説明

消火・防火装置

【課題】レンジで火災が発生した場合又は火災が発生しかけている場合に迅速に消火・防火することができ、更にはフライパンの取っ手等の影響を受けずに消火・防火することができる消火・防火装置を得る。
【解決手段】レンジ16が載置されるレンジ台10の上部周縁部にはエアバッグ44が折り畳み状態で収納されており、火炎50や煙52を検知すると、コントローラ30によってインフレータ42が作動し、エアバッグ44が矩形筒状に立ち上がり、レンジフード20の下端部に磁石46で吸着されるようになっている。その後、消火器32から消火剤36が放出されることで、消火・防火がなされる。

【発明の詳細な説明】
【技術分野】
【0001】
本発明は、レンジでの火災に対する消火・防火装置に関する。
【背景技術】
【0002】
下記特許文献1には、レンジ上方に設けられた消火装置内にパラシュートが折り畳み状態で収納されており、温度センサによってレンジでの火災が検知された場合に、パラシュートを放出し、レンジを覆う技術が開示されている。
【特許文献1】特開2005−323811号公報
【特許文献2】特開2006−212205号公報
【特許文献3】特開平11−169474号公報
【発明の開示】
【発明が解決しようとする課題】
【0003】
しかしながら、上記先行技術による場合、パラシュートの下方に隙間ができるため、酸素が供給され続け、消火に手間取るという課題があった。
【0004】
また、パラシュートがフライパンの取っ手等に引っ掛かり、パラシュートがレンジを上手く覆わないか、或いはフライパン等をひっくり返してしまうという課題もあった。
【0005】
本発明は上記事実を考慮し、レンジで火災が発生した場合又は火災が発生しかけている場合に迅速に消火・防火することができ、更にはフライパンの取っ手等の影響を受けずに消火・防火することができる消火・防火装置を得ることが目的である。

◆ 課題 1
消火・防火装置に関する本文によると、先行技術のパラシュート方式で消火に手間取るのはなぜか、1〜3文で説明してください。
本文とエントリは互いに関係のない別々の資料です。

◆ データセットの行
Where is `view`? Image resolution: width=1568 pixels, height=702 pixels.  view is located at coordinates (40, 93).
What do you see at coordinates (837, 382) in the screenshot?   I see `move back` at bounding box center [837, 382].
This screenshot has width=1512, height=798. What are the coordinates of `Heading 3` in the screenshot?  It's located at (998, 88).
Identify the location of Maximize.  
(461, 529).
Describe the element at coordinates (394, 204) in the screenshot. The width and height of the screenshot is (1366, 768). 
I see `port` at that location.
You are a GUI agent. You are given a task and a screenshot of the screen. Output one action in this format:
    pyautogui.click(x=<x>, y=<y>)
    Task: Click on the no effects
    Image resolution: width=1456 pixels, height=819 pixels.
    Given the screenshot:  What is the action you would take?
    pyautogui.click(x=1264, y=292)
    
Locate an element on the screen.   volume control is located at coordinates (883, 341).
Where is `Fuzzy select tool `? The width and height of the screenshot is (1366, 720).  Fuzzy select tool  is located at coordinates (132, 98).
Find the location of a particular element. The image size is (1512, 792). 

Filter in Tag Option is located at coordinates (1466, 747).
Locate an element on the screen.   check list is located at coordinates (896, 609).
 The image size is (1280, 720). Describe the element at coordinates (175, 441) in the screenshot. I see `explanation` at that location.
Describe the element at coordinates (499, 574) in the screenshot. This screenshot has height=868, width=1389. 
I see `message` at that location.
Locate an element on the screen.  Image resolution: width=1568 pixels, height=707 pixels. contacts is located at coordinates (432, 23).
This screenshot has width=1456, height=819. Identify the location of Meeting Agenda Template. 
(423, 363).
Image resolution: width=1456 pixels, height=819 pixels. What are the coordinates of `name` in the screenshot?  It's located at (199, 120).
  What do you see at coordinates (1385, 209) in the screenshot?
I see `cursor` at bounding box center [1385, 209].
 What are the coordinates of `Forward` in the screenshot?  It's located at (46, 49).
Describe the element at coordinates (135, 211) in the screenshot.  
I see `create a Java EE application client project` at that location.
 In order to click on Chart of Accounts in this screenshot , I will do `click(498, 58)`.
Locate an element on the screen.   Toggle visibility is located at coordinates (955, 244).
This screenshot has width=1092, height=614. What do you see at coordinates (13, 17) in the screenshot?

◆ 課題 2
エントリのうち、「coordinates (883, 341).」を含む行から「The image size is (1280, 720).」を含む行までを、両端の行も含めてそのまま書き写してください。

◆ 解答 1
パラシュートの下方に隙間ができるため、酸素が供給され続けるからです。

◆ 解答 2
Locate an element on the screen.   volume control is located at coordinates (883, 341).
Where is `Fuzzy select tool `? The width and height of the screenshot is (1366, 720).  Fuzzy select tool  is located at coordinates (132, 98).
Find the location of a particular element. The image size is (1512, 792). 

Filter in Tag Option is located at coordinates (1466, 747).
Locate an element on the screen.   check list is located at coordinates (896, 609).
 The image size is (1280, 720). Describe the element at coordinates (175, 441) in the screenshot. I see `explanation` at that location.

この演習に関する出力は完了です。